PASSAGE SHOWN
I'm getting to the point where I was very anti Europe to be being pro European on the basis that actually we'll all be better off if Europe gets tighter. I'm even for a United States of Europe if you want to call it that. I don't care about this argument of national identity and I think it's a terrible argument.

I do think one day a United States of Europe wil happen. Maybe not in my lifetime, but it certainly will happen.
 
there are 2 different parliments in the EU i believe it's the comisioners that are apointed by their national goverments and not elected by the citizens of their country, thats how we ended up with neil kinnock in charge of investigating coruption in the eu and then him getting rid of a whistleblower who actually reported some of the scams that were happening
 
sidthesexist said:
there are 2 different parliments in the EU i believe it's the comisioners that are apointed by their national goverments and not elected by the citizens of their country, thats how we ended up with neil kinnock in charge of investigating coruption in the eu and then him getting rid of a whistleblower who actually reported some of the scams that were happening


Not quite. The EU consists of different bodies, two of which are the European Parliament and the European Commission. Parliament is where the Politicians get elected into and is thus the place where the MEPs work.

The European Commission, on the other hand, has nothing to do with Politicians. The Commission is the executive body of the EU and therefore is the "action" part. It is the Commission that funds research projects, performs studies, advises the Parliament and the Council (another body - I don't know much about them), and most importantly, introduces legislation for ratification (in other words, most of the power is in the commission). People that work in the Commission are appointed rather than elected, but this is because the Commission hasn't got anything to do with "politics" and "democracy", the politicians in Parliament "decide" on the legislation proposed by the Commission. In other words, the Commission is the body where policy gets made and this can be done by experts only.

(Stored items)
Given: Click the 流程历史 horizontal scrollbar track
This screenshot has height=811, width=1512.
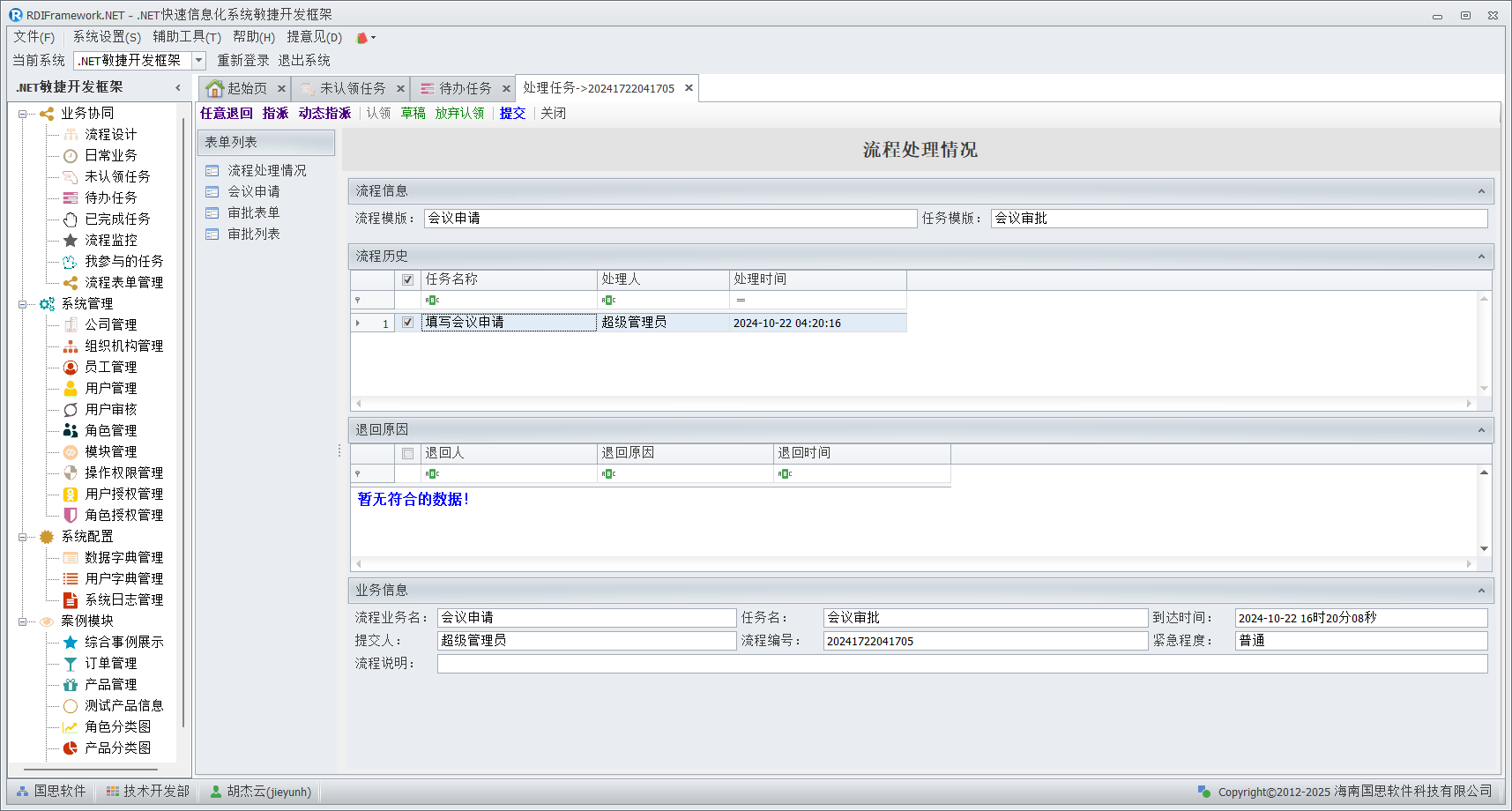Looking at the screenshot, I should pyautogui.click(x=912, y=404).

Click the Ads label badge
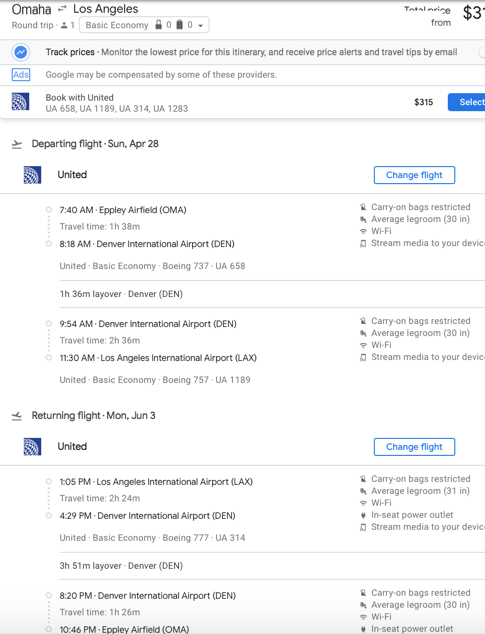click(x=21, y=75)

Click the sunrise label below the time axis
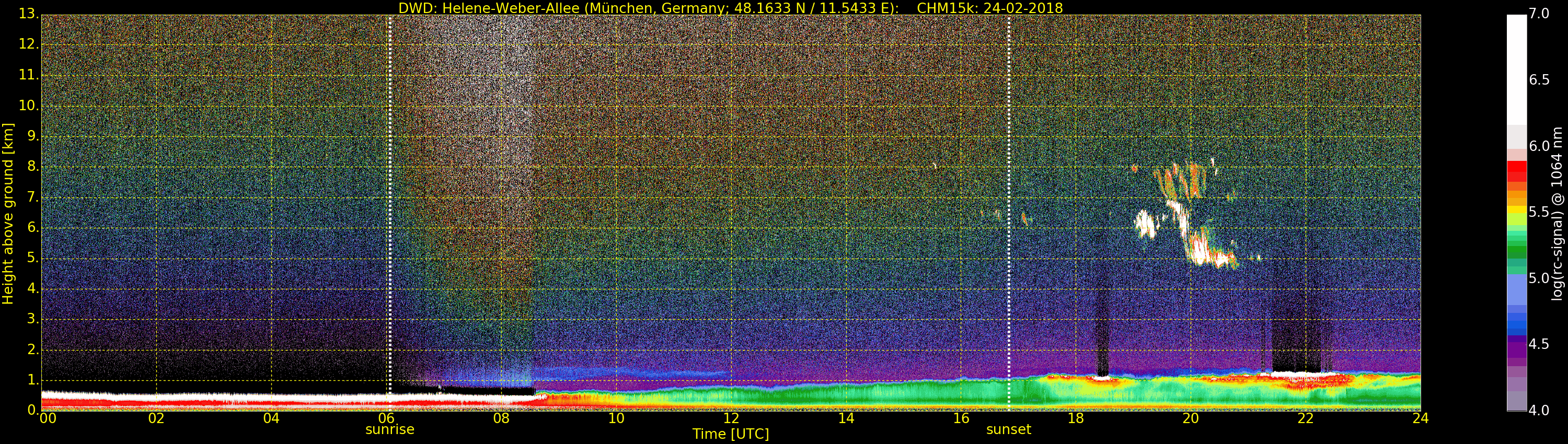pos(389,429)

REQUIRED TASKS
a) Sum up the EU discussion in two sentences.
b) Set down everything in the EU discussion from "I'm getting to" down to "a terrible argument.".

ANSWERS BY TASK
a) One writer has moved from being very anti-Europe to pro-European, would even support a United States of Europe, and believes one will happen someday. Another writer says the EU's commissioners are appointed by national governments rather than elected, and a reply explains that elected MEPs sit in the European Parliament while the appointed European Commission is the executive body that funds research, performs studies, advises the Parliament and the Council, and introduces legislation.

b)
I'm getting to the point where I was very anti Europe to be being pro European on the basis that actually we'll all be better off if Europe gets tighter. I'm even for a United States of Europe if you want to call it that. I don't care about this argument of national identity and I think it's a terrible argument.